Friday, April 15, 2011

Women's Work Is Never Done


Women's Work Is Never Done
By Suzanne Fields
4/15/2011

Nancy Pelosi was howlin' mad, eager to lead the charge on behalf of women everywhere (whether they want her to or not) against the Republican congressional regiments "at war with women." She sees a battlefield littered with bloody female bodies.

It's mostly about abortions, of course, and whether the government should require everybody to pay for them. She's aiming most of her fire at Rep. Paul Ryan and his proposed budget.

"If you are talking about jobs, (women's) pay in the workplace, health care ... they want to change all that. So in every aspect -- whether it is education, whether it is health care, whether it's retirement, whether it's collective bargaining ... women have a lot to lose with the ideological old-style agenda of the Republicans."

What the leader of the Democratic minority omits from her list of _the congressional washing and ironing is the looming fiscal catastrophe, and how that would ruin the future of the nation's daughters, granddaughters and generations of great-granddaughters from here on out.

Rep. Louise Slaughter of New York waxed even more hysterical, accusing Republicans of having come to Washington to "kill women." She recalls her experience as the co-chairman of the arts caucus and raises the temperature of the rhetoric further: "In '94, people were elected simply to come here to kill the National Endowment for the Arts. Now they're here to kill women." If she really believes that, she should call the cops, not the press.

When the fight over the budget looked like it might shut down the government, Senate Majority Leader Harry Reid insisted on making the political personal. "They are asking me to sacrifice my wife's health, my daughter's health and my nine granddaughters' health." This kind of speech-mongering is nonsense, insults the intelligence and distorts the issue as debt and spending continue to metastasize spectacularly.

Women are better educated and have surpassed men by many quality of life measurements since Gloria Steinem first put on her cottontail at the Playboy Club. She rightly exposed the vulgarity of male chauvinist attitudes meant to keep women from being taken seriously. Now, Pelosi and her Democratic colleagues demean the sisterhood by shouting insults and slogans when they could be setting the tone for reasoned debate.

Women's issues have a prominent place in the debate, but numbers are neutral and getting control of them is a job for both men and women. The economic issues as they apply to families cut across gender lines. At the rate we're going, Medicare, the safety net that is there to catch everyone, will have to be cut radically. Raising taxes, the liberal remedy of choice, can't save us. Economics 101, which fell out of fashion for so long, teaches that high taxes only curb growth.

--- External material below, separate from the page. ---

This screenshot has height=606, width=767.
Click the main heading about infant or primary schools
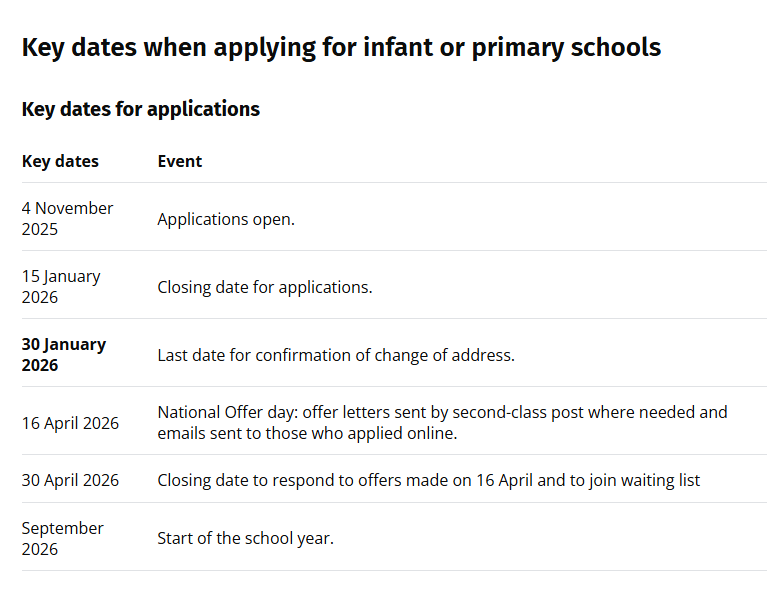coord(341,47)
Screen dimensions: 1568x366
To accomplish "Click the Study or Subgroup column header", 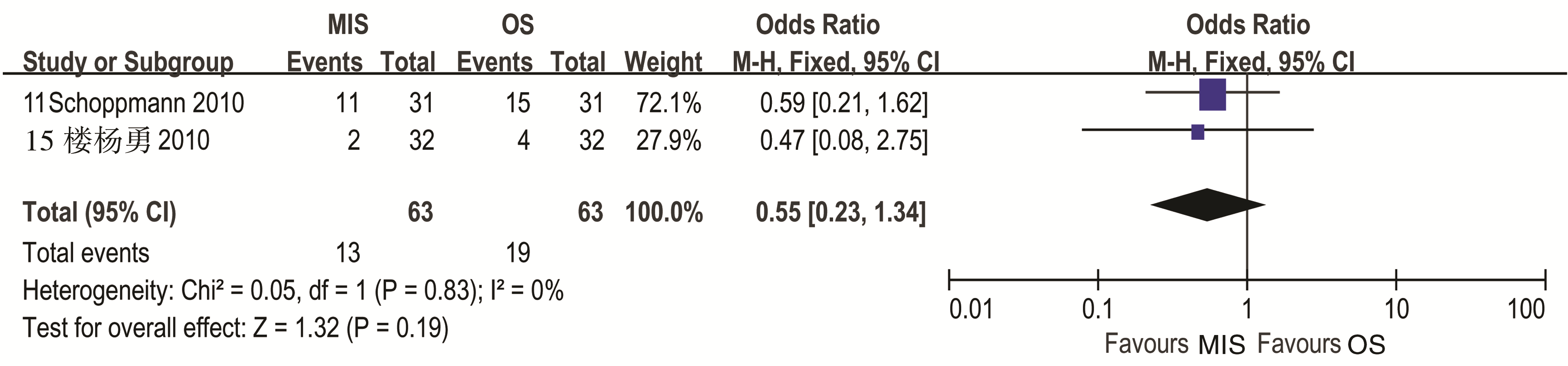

Barbie, as in doll, offended many women when she was programmed to say she hated math, thus stereotyping girls as having trouble with numbers. The way certain Democrats in Congress have reduced real budget concerns for women makes them sound as though Barbie had a point.

But women have traditionally been in charge of the family pocketbook, budgeting for the food on the table, the kids' clothes, and shoes and school expenses, and this generally makes them a conservative lot suspicious of radical change.

We're all struggling to understand what to do about the numbers, and the Ryan plan offers a gradual, but real, approach to reform. Yuval Levin, writing in the Weekly Standard, calls it "radical gradualism" that saves the safety net.

"For all of its budget cutting," he observes, "(Mr.) Ryan proposes to bring federal spending and taxes down to about 19 percent of gross domestic product -- the average level in postwar years. Its basic aim is to avoid sudden or radical breaks, because predictability and security are essential both for enabling growth and for instilling confidence in consumers, producers, investors and creditors."

Some conservatives argue that his plan for balancing the budget is too gradual, but it changes course by striking the balance between taxing and spending, with neither radical cuts in entitlements nor enormous tax increases.

The entitlement reforms won't affect Americans who are _retired or even nearly there. Restraining federal government spending by $5.8 trillion less over the next decade would be both fair and politically astute.

Numbers like these are enough to make us all Barbies. But the scary numbers inform the real debate that we've got to have, like it or not. The numbers don't add up to a declaration of war against women, but invite women to become part of the solutions we must find, and soon.